+++ Source material +++
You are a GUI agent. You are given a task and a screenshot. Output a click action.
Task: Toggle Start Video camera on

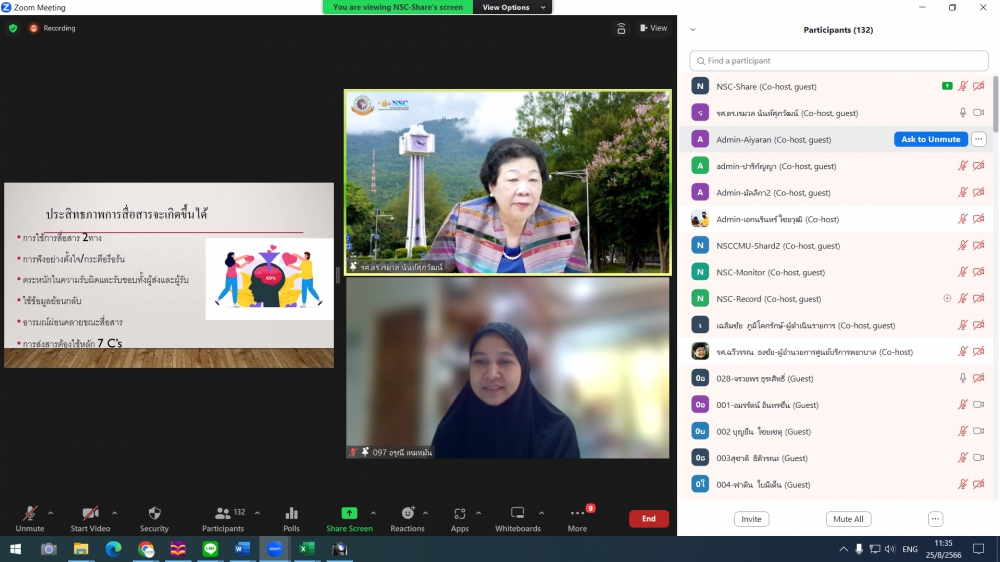pos(90,518)
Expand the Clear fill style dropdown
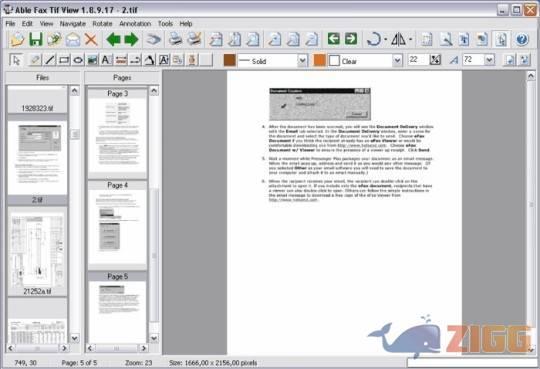The image size is (540, 369). click(397, 61)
+++
- _What the task requires_
Each record is to be restated word for word; no picture goes in.

- _Solved problem_
You are a GUI agent. You are given a task and a screenshot. Output a click action.
Task: Toggle Start Video camera on

pos(90,518)
Expand the Clear fill style dropdown
The image size is (540, 369). click(397, 61)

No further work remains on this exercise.